Neues Symbol des Leidens

17.04.2015 - 00:00 Uhr

"Arbeit macht frei": Jeden Tag mussten die Häftlinge im KZ Dachau durch das Tor mit dem zynischen Satz. Anfang November war es verschwunden - gestohlen. Zum 70. Jahrestag der KZ-Befreiung gibt es ein neues: Michael Poitner (36) hat es geschaffen.

Kunstschmied Michael Poitner vervollständigt mit dem Buchstaben "R" den zum Symbol für die Leiden der KZ_Insassen gewordenen Satz "Arbeit macht frei". Das Orignaltor war im November 2014 von Unbekannten gestohlen worden. Bild: dpa

Fotos von Touristen aus dem Internet haben dem Kunstschmied aus Biberbach bei Dachau beim diffizilen Auftrag geholfen: Poitner arbeitet an einer Nachbildung des gestohlenen historischen KZ-Eingangstors mit der makabren Inschrift. Wenn am 3. Mai zum 70. Jahrestag der Lagerbefreiung Bundeskanzlerin Angela Merkel, Überlebende und Befreier kommen, werden sie durch Poitners Tor gehen.

Der Diebstahl aus der KZ-Gedenkstätte hatte Anfang November weltweit Bestürzung ausgelöst. Das 1936 errichtete Tor mit der zynischen Parole gilt als zentrales Symbol für den Leidensweg der von den Nazis geschundenen und ermordeten Menschen. Stundenlang hat der Poitner Fotos studiert, gemessen, gerechnet. Viele historische Bilder stellte auch die Gedenkstätte bereit.

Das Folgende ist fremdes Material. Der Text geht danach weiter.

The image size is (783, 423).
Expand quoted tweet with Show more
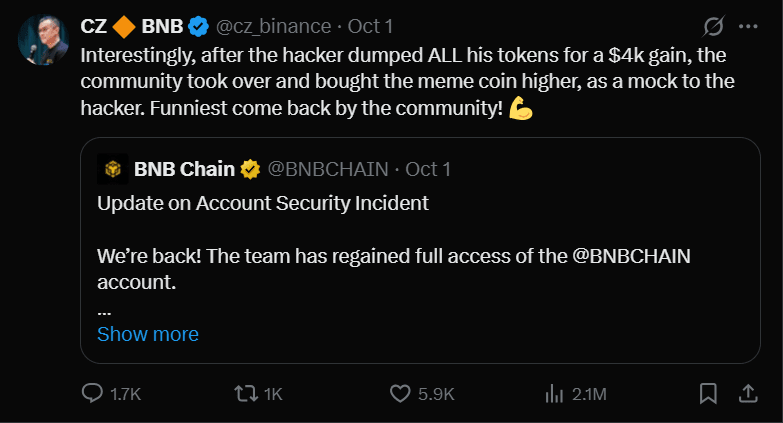click(x=148, y=334)
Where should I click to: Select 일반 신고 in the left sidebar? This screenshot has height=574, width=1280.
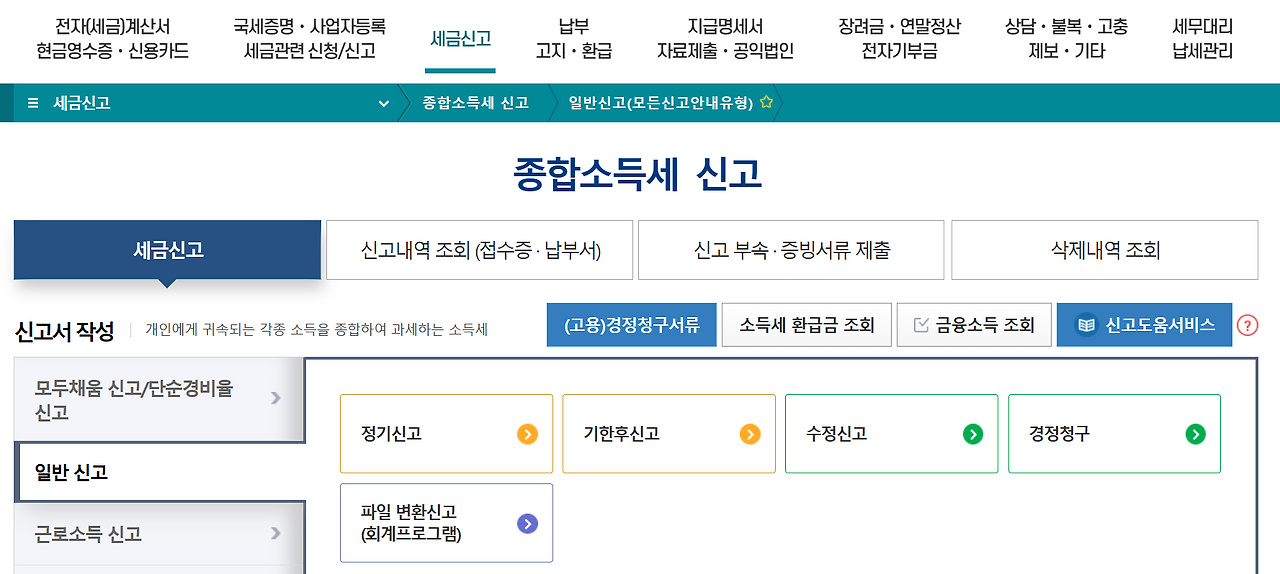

Gerade der vom kommunistischen Häftling Karl Röder auf Geheiß der SS anfertigte Schriftzug war Feinarbeit. Das Original dieses Schriftzugs war nach dem Krieg verschwunden, 1972 gab es eine Replik. Dabei war etwa der Fuß im R etwas weniger schräg, und das B verändert. Poitner kopierte die Kopie von 1972. "Wir wollten nicht künstlich einen Urzustand herstellen." Jetzt muss er noch die Buchstaben in das 1,87 Meter mal 93 Zentimeter große und 108 Kilo schwere Tor einlöten, so war es beim Original. Die Gitterstäbe werden vernietet. "So auf vier, fünf Millimeter genau bin ich mir sicher, dass wir die Buchstaben und alles andere hinbekommen haben", sagt Poitner.

Diebstahl thematisiert

Die KZ-Gedenkstätte wird neben dem neuen Tor eine Tafel mit einem historischen Bild, Erklärungen des Symbolgehalts und der Beschreibung des Diebstahls anbringen. "Das ist eine Sache, die uns sehr am Herzen lag: Dass man den Diebstahl benennt", sagt Gedenkstättenleiterin Gabriele Hammermann. Den Beschluss, die Tür schnell nachzubauen, hatte der Stiftungsrat der Bayerischen Gedenkstätten gefasst - auf Bitten von Überlebenden. Zur Mahnung an das Grauen. In Dachau und seinen Außenlagern hatten die Nationalsozialisten mehr als 200 000 Menschen inhaftiert, Zehntausende davon starben.

Für Poitner war es ein "komisches Gefühl", den Schriftzug nachzubilden. Er tue dies im Dienste des Erinnerns. In den 50er Jahren, als es als Flüchtlingslager genutzt wurde, war Poitners Mutter dort auf der Lagerschule. Mit dem Thema KZ befasse er sich seit einem Schüleraustausch mit einer Schule in Auschwitz.

Poitner wollte diesen Auftrag, obwohl er nicht viel daran verdient - knapp 5000 Euro kostet das Tor. "Es ist handwerklich nichts Superkompliziertes", sagt Poitner. Der Reiz war die historische Dimension. Für das von seinem Großvater gegründete Familienunternehmen ist es auch ein Prestigeprojekt. Poitner sah bei der Durchsicht alter Fotos aber auch: 1936 waren im Tor Rauten von 30 mal 30 Zentimetern offen. 1945 gab es Zwischenstäbe. "Weil die Löcher zu groß waren, das ist unsere Vermutung." Sehr dünne Menschen oder Kinder hätten durchschlüpfen können.

Suche nach dem Original

Die Gedenkstätte werde aber in ihren Recherchen zur Vergangenheit auch dieser Frage weiter nachgehen und auch nach dem originalen Schriftzug suchen. "Wir wollen schauen, in welchen Kontext er verloren gegangen ist." Vielleicht sei das aber nie herauszufinden, sagte Hammermann.